FIG. 7 is a diagram illustrating a histogram of a frequency of appearance of a keyword. In FIG. 7, a histogram 50 is generated for text data 34 associated with the relevant account 20. Hereinafter, the text data 34 associated with the relevant account 20-1 is expressed as text data 34-1, and the histogram 50 generated from the text data 34-1 is expressed as a histogram 50-1. Similarly, the text data 34 associated with the relevant account 20-2 is expressed as text data 34-2, and the histogram 50 generated from the text data 34-2 is expressed as a histogram 50-2.

For example, the determination unit 2020 calculates a similarity degree between the histogram 50-1 and the histogram 50-2, and, when the similarity degree is equal to or more than a predetermined value, the determination unit 2020 determines that a similarity degree between the content 30-1 and the content 30-2 is high. On the other hand, when the similarity degree between the histogram 50-1 and the histogram 50-2 is less than the predetermined value, the determination unit 2020 determines that the similarity degree between the content 30-1 and the content 30-2 is not high. The predetermined value described above is previously stored in a storage apparatus that can be accessed from the determination unit 2020.

Herein, a comparison between the histogram 50-1 and the histogram 50-2 may be performed by using only a part (for example, up to the N place described above) of the histogram similarly to the comparison between the histogram 40-1 and the histogram 40-2.

Comparison Method 3 Related to Text Data

The determination unit 2020 may determine a similarity degree between the content 30-1 and the content 30-2 by a comparison between frequencies of appearance of a topic extracted from the pieces of the text data 34. A method of comparing frequencies of appearance of a topic extracted from the pieces of the text data 34 is similar to the above-described comparison between frequencies of appearance of a topic extracted from pieces of image data. Note that an existing technique can be used as a technique for extracting a topic from text data.

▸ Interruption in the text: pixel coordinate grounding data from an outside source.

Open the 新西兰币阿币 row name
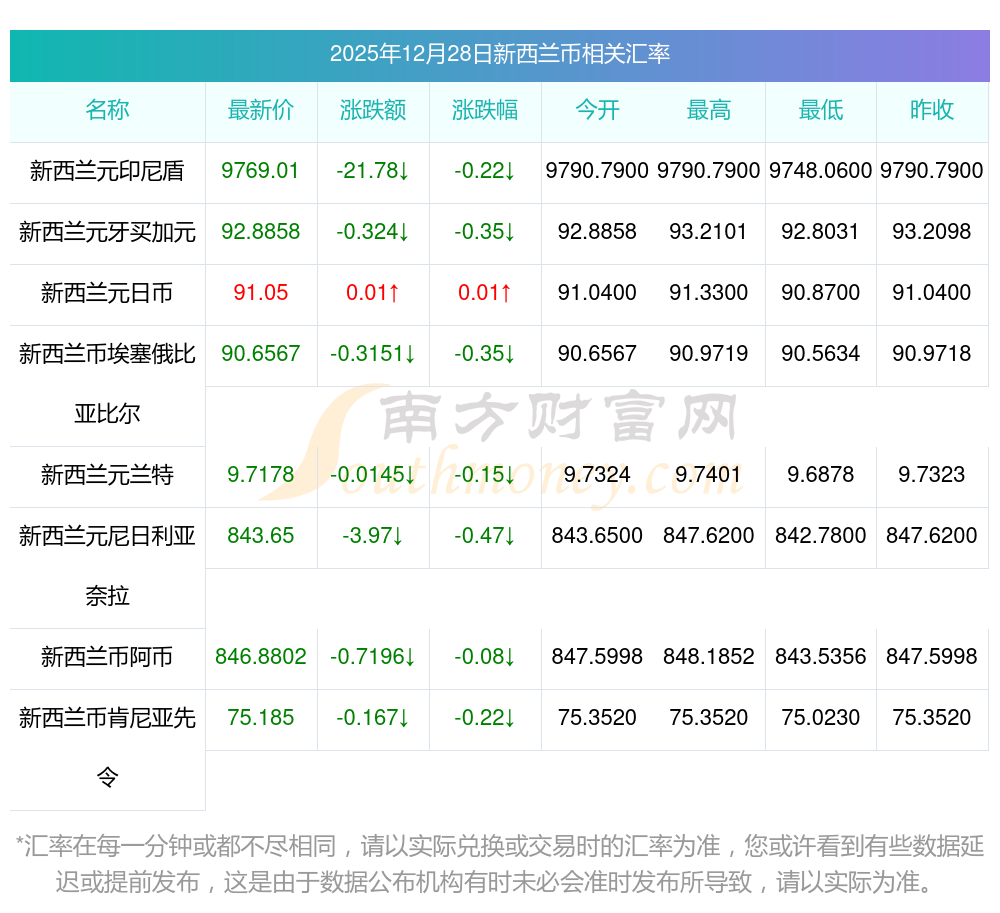Screen dimensions: 1000x913 pyautogui.click(x=107, y=657)
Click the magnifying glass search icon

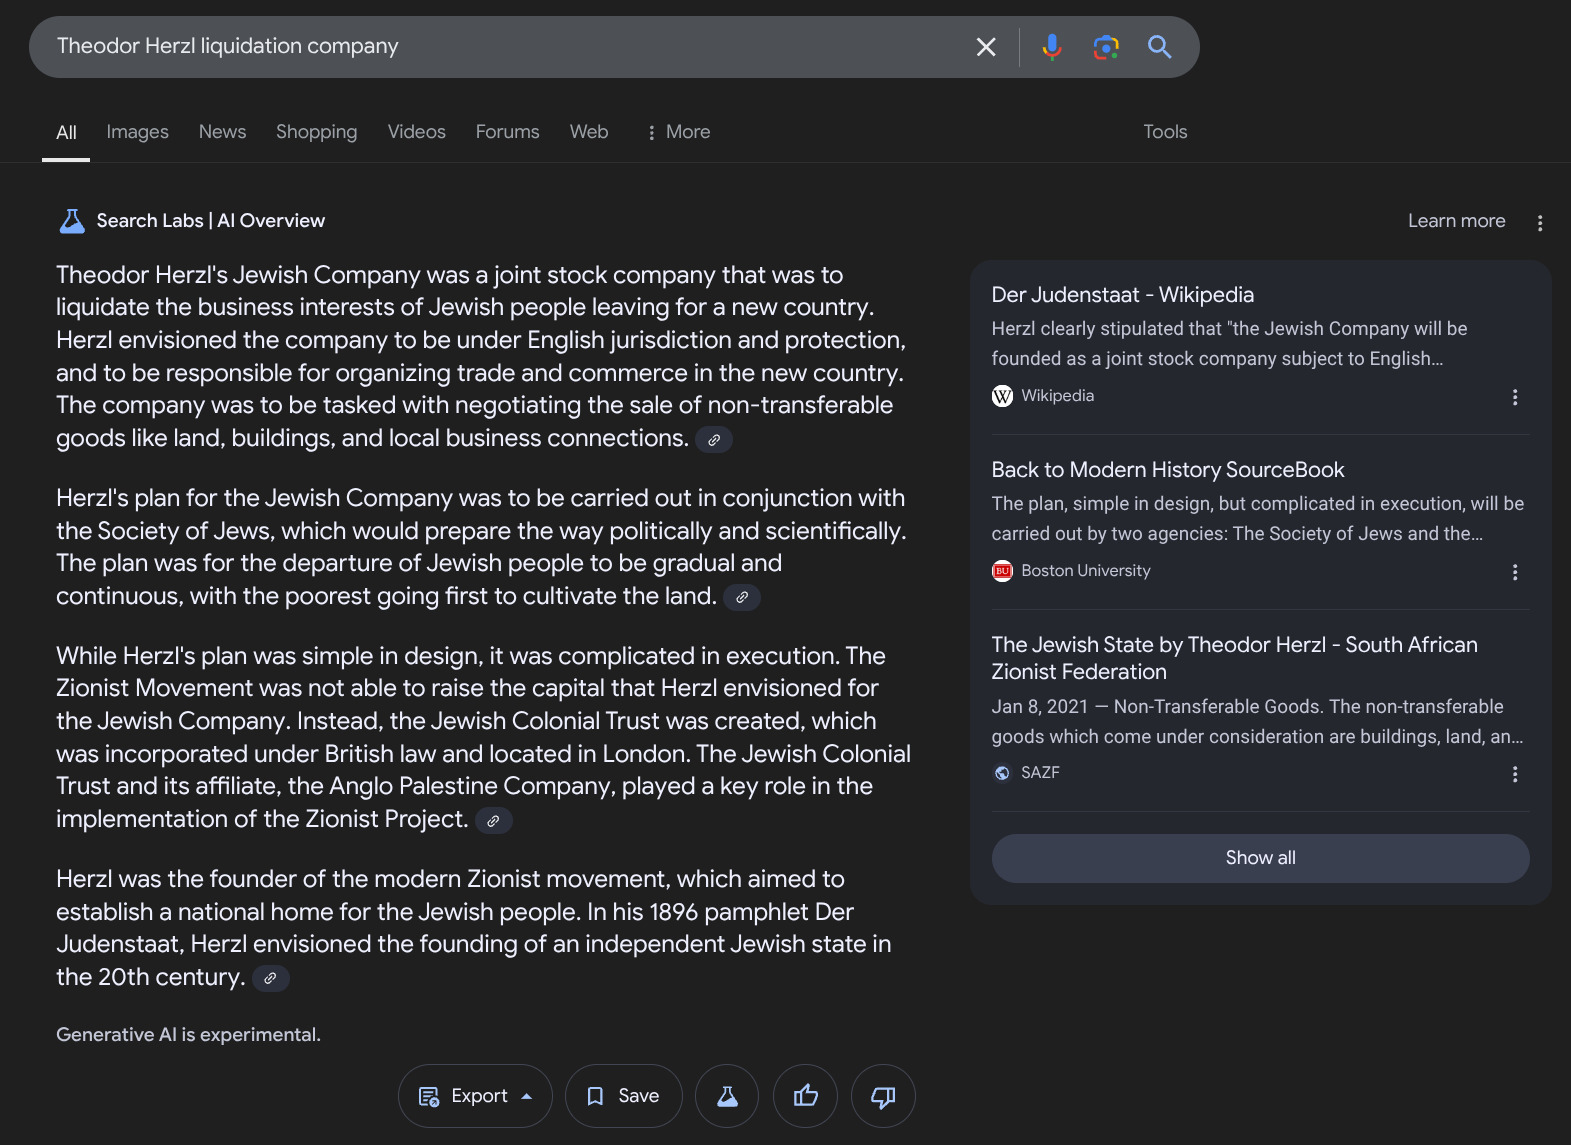tap(1159, 47)
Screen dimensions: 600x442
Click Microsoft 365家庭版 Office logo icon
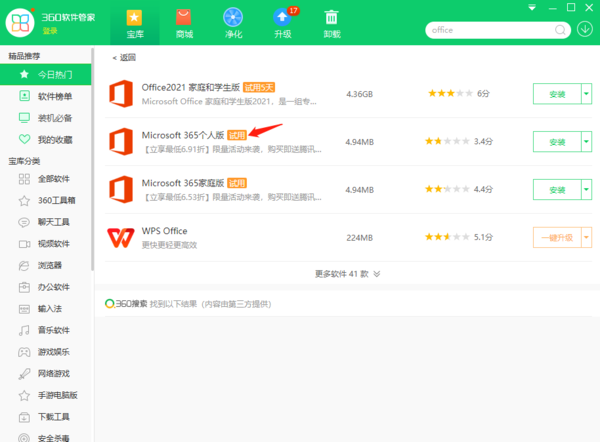coord(122,189)
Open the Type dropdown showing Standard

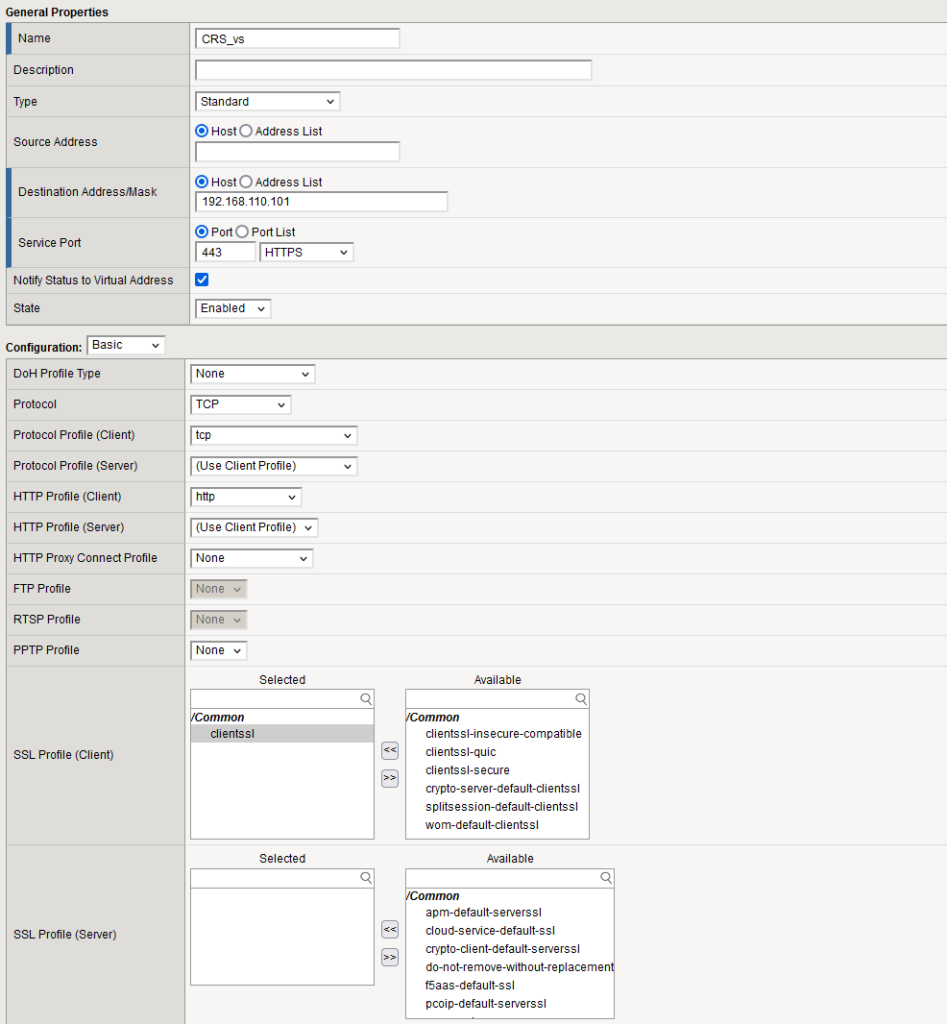tap(267, 101)
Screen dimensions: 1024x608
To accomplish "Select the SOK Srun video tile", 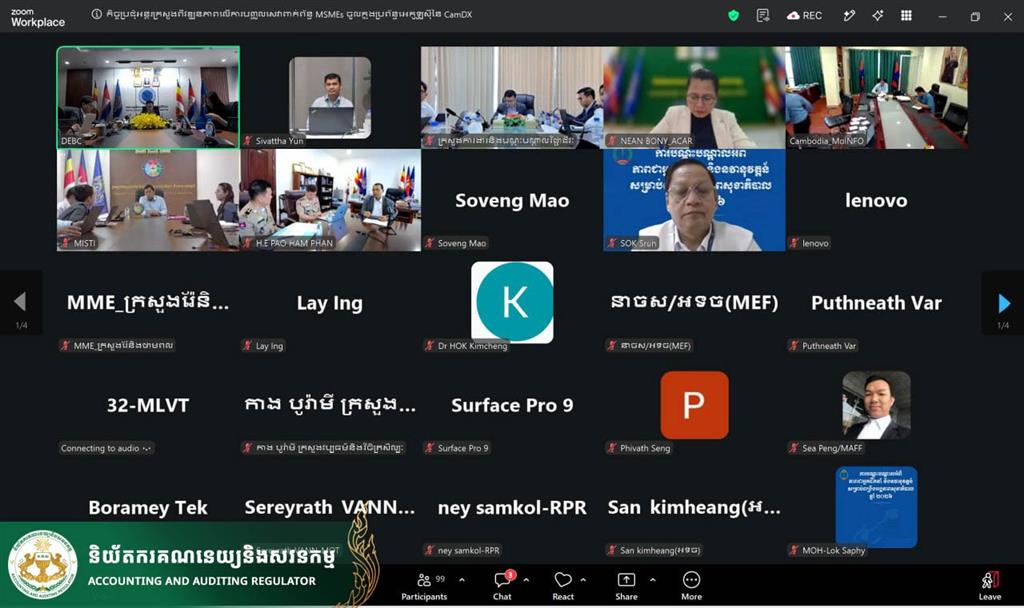I will click(x=694, y=200).
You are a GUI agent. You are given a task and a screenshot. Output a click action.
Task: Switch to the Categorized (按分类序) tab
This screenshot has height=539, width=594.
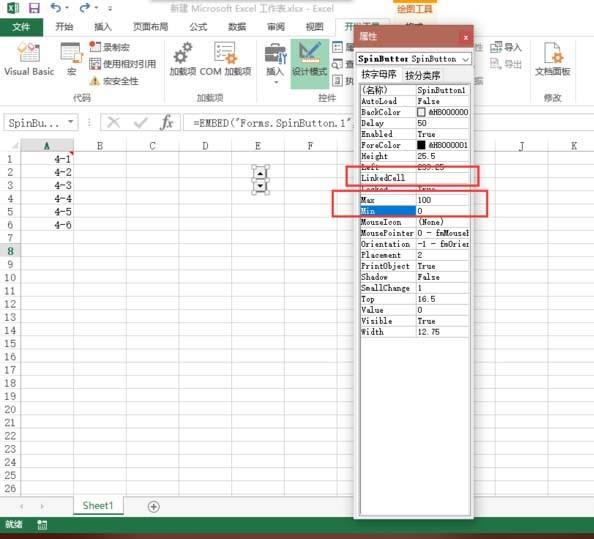(x=422, y=75)
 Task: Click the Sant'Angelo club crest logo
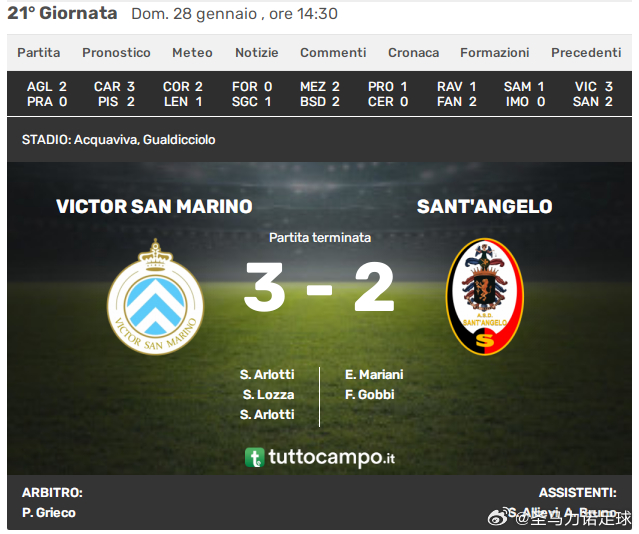pos(485,297)
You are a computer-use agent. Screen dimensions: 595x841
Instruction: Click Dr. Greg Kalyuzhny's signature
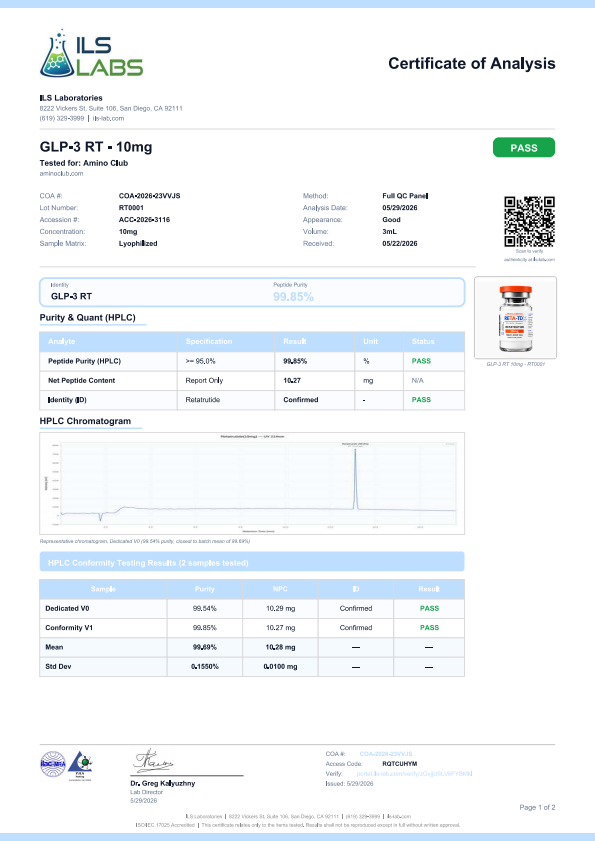pyautogui.click(x=153, y=761)
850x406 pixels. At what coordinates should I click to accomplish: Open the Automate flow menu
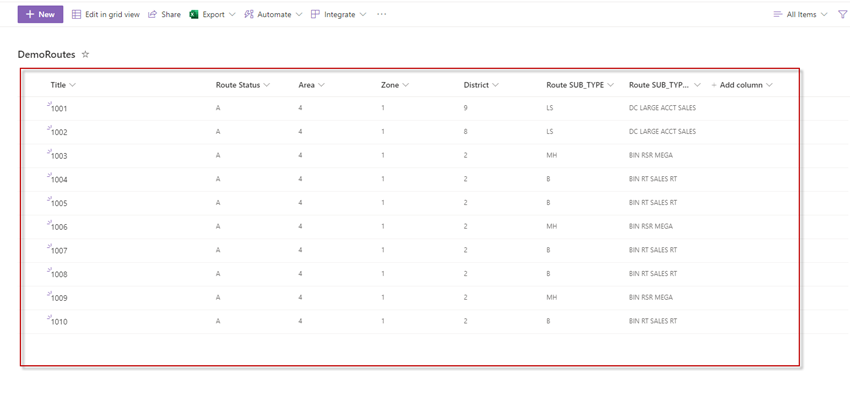point(273,15)
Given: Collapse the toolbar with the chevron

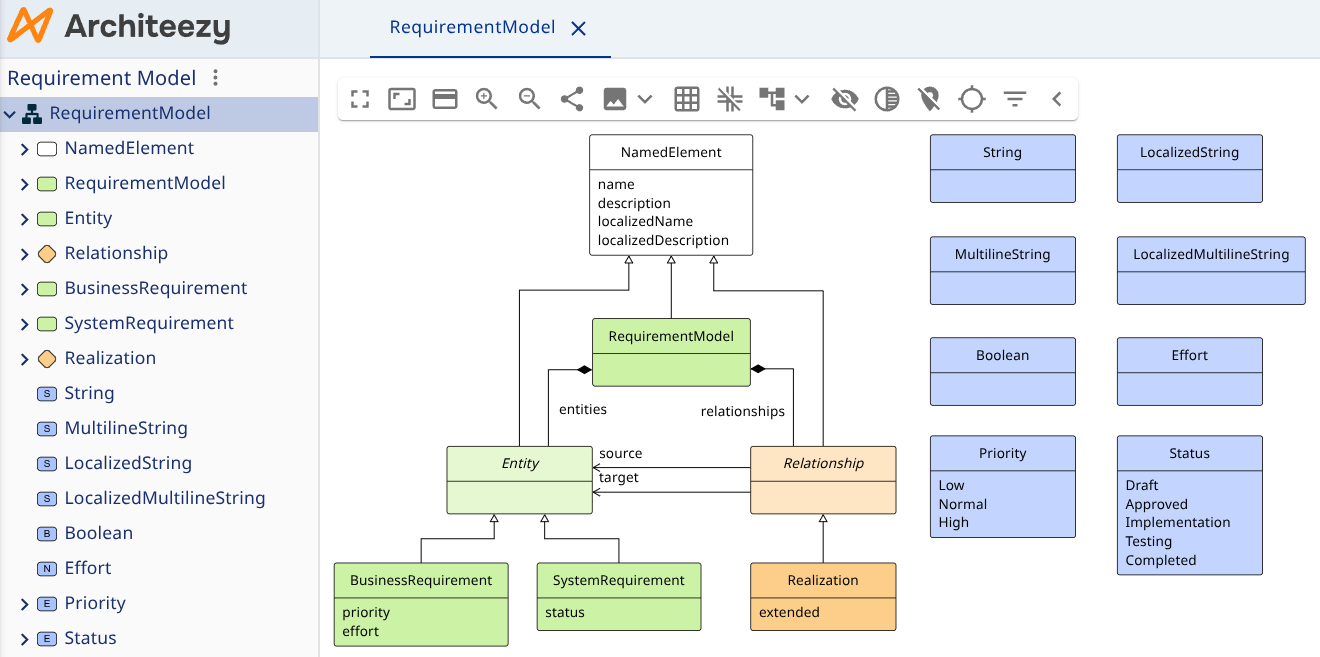Looking at the screenshot, I should click(x=1056, y=98).
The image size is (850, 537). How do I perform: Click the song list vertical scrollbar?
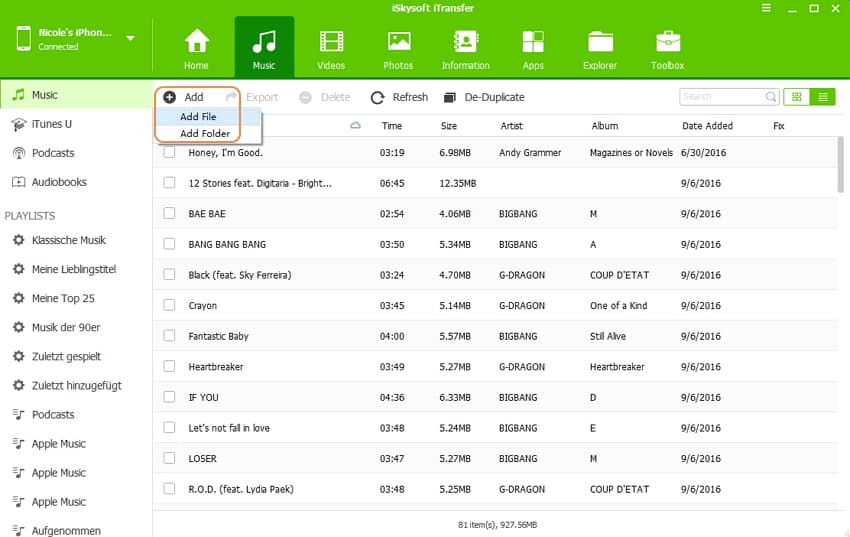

Comparison Related to Voice Data

The determination unit 2020 may handle voice data associated with the relevant account 20 as the content 30. The voice data herein include not only data generated by voice alone, but also data about voice included in moving image data. Hereinafter, comparison methods related to voice data are illustrated.

Comparison Method 1 Related to Voice Data

The determination unit 2020 extracts a keyword from each piece of voice data associated with the relevant account 20-1 and voice data associated with the relevant account 20-2. Then, the determination unit 2020 determines a similarity degree between the content 30-1 and the content 30-2 by handling the keywords extracted from the pieces of the voice data similarly to the keywords extracted from the pieces of the text data described above. In other words, the determination unit 2020 determines a similarity degree between the content 30-1 and the content 30-2 by comparing the numbers of common keywords and histograms representing a frequency of appearance of a keyword.

Comparison Method 2 Related to Voice Data

The determination unit 2020 determines a similarity degree between the content 30-1 and the content 30-2 by comparing a frequency of appearance of a topic extracted from voice data associated with the relevant account 20-1 and a frequency of appearance of a topic extracted from voice data associated with the relevant account 20-2. A method of comparing frequencies of appearance of a topic is similar to the above-described comparison between frequencies of appearance of a topic extracted from image data. Note that an existing technique can be used as a technique for extracting a topic from voice data.

Comparison Method 3 Related to Voice Data

The determination unit 2020 performs extraction of a speaker from each piece of voice data associated with the relevant account 20-1 and voice data associated with the relevant account 20-2. An existing technique such as voice print identification, for example, can be used as a technique for performing extraction of a speaker from voice data. For example, there is a technique for identifying a speaker by generating sound spectrogram data representing a voice print from voice data, and using the sound spectrogram data as identification information.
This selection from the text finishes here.